SUPPLIED TEXT:
Segment Open

Researchers may have found a potential new way to treat patients with ovarian or lung cancer who had previously failed other treatments, according to early trial findings published in Annals of Oncology.
The drug combination of vistusertib (AZD2014) plus Taxol (paclitaxel) stopped cancer from progressing for nearly six months. Additionally, tumors shrank in more than half of patients with ovarian cancer and in more than a third of patients with lung cancer.
“The trial showed tolerable schedules in expansion cohorts of over 20 patients,” the study authors wrote. “The response rates and progression-free survival in these non-randomized phase 1 expansions show promise.”
Vistusertib, an oral drug that attacks the protein mammalian target of rapamycin (mTOR), was tested in combination with the chemotherapy drug Taxol in 25 women with high-grade, serous ovarian cancer and 40 people with squamous non-small cell lung cancer (NSCLC).
Researchers from The Institute of Cancer Research and The Royal Marsden NHS Foundation Trust, both in London, studied the dosing schedule of vistusertib across two schedules to determine safety and found it to be well tolerated. The most common side effects across both schedules were grade 1/2 fatigue, nausea, anemia and diarrhea.
In the group of patients with ovarian cancer, 12 percent of patients were platinum refractory, meaning they did not respond to that particular anticancer therapy; 48 percent had progressed within 6 months of the last platinum treatment and 96 percent had progressed within a year of their last platinum treatment. However, when given vistusertib and Taxol, 52 percent of patients responded to the treatment.
“This phase 1 study of recurrent, ovarian cancer patients shows that the combination of standard Taxol plus a new biological drug, vistusertib, results in tumor shrinkage in over 50 percent of the 25 patients treated,” Rick Boulay, M.D., chief of gynecologic oncology at the Lehigh Valley Health Network, who is not an author on the study, said in an interview with CURE. “Though the drugs’ activity is much higher than expected and the side effects were well tolerated, unfortunately, the tumor shrinkage, on average, lasted slightly less than six months.”

Segment Closed

TO DO:
• a. Reproduce the vistusertib trial report word for word from "In the group" to "to the treatment.".
• b. Carry the vistusertib trial report forward from its last sentence.
The listing comes from a source unrelated to the vistusertib trial report.

DATA PROVIDED:
Segment Open

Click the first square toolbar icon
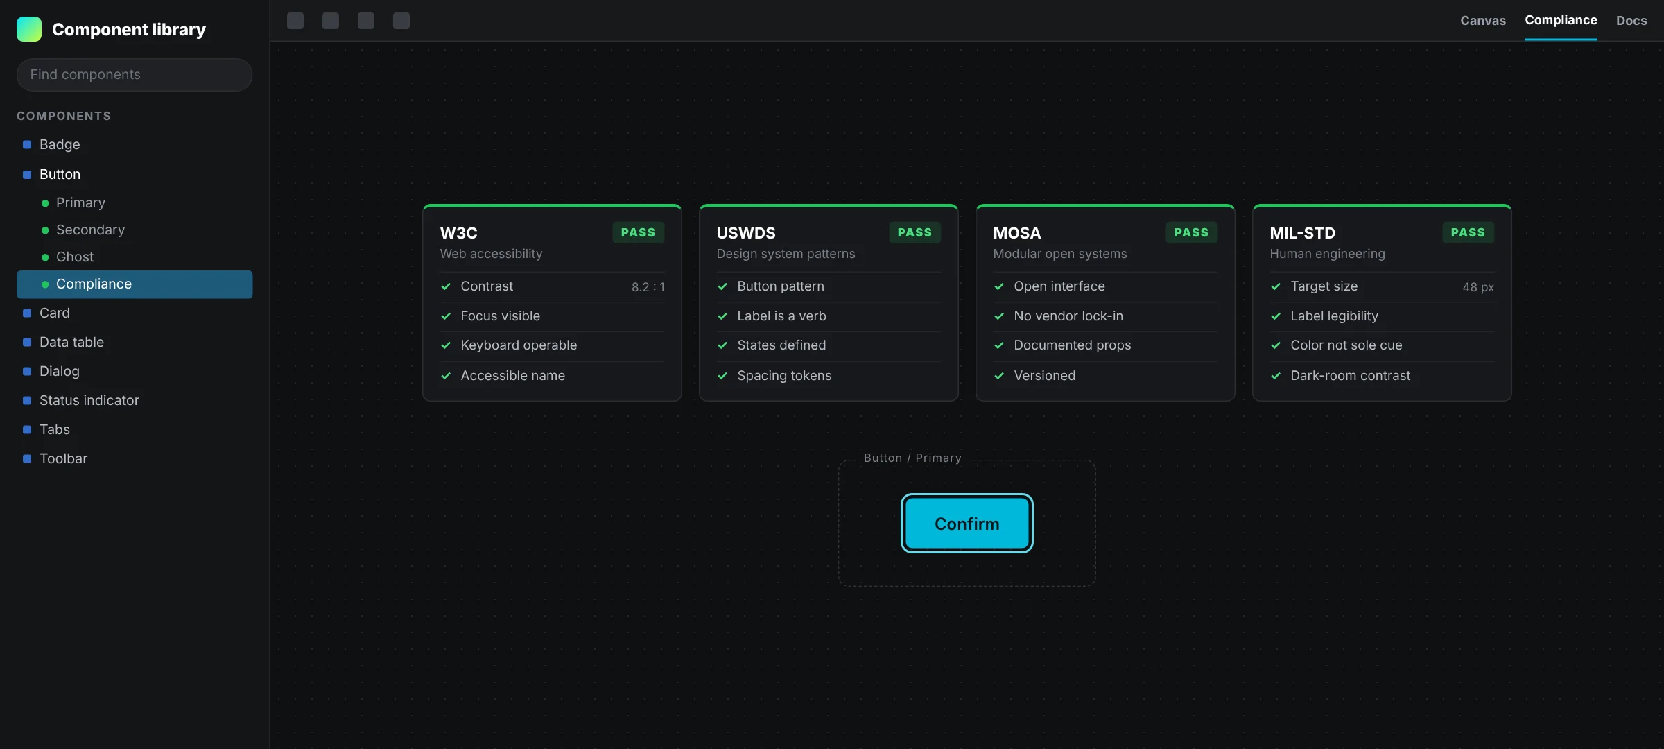Image resolution: width=1664 pixels, height=749 pixels. pos(295,21)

Segment Closed

ACTIVITY ANSWERS:
• a.
In the group of patients with ovarian cancer, 12 percent of patients were platinum refractory, meaning they did not respond to that particular anticancer therapy; 48 percent had progressed within 6 months of the last platinum treatment and 96 percent had progressed within a year of their last platinum treatment. However, when given vistusertib and Taxol, 52 percent of patients responded to the treatment.

• b.
In the lung cancer group, 35 percent of patients responded. “These data exceed traditional outcomes for the squamous NSCLC population beyond first-line therapy and demonstrate potential for benefit and warrant further evaluation,” the study authors wrote.
Previous research has found that chemotherapy-resistant ovarian cancers typically have high levels of the molecule p-S6K, according to a press release. That molecule helps cancer cells grow. The proteins mTOR1 and 2, which vistusertib blocks, “turn on” p-S6K. However, if mTOR1 and 2 are blocked, cancer cells can’t use p-S6K to grow, the researchers explained.
“This study is a significant step forward in researchers’ understanding of manipulating the abnormal genes in ovarian cancer cells, causing those cells to temporarily stop growing,” said Boulay. “However, more work is required to find where to best use vistusertib and other novel biological drugs in the treatment of ovarian cancer. To best answer these questions and possible improve individual cancer outcomes, we encourage patients to enroll in clinical trials such as this one.”
A phase 2 trial is currently underway that is testing the combination therapy in a larger group.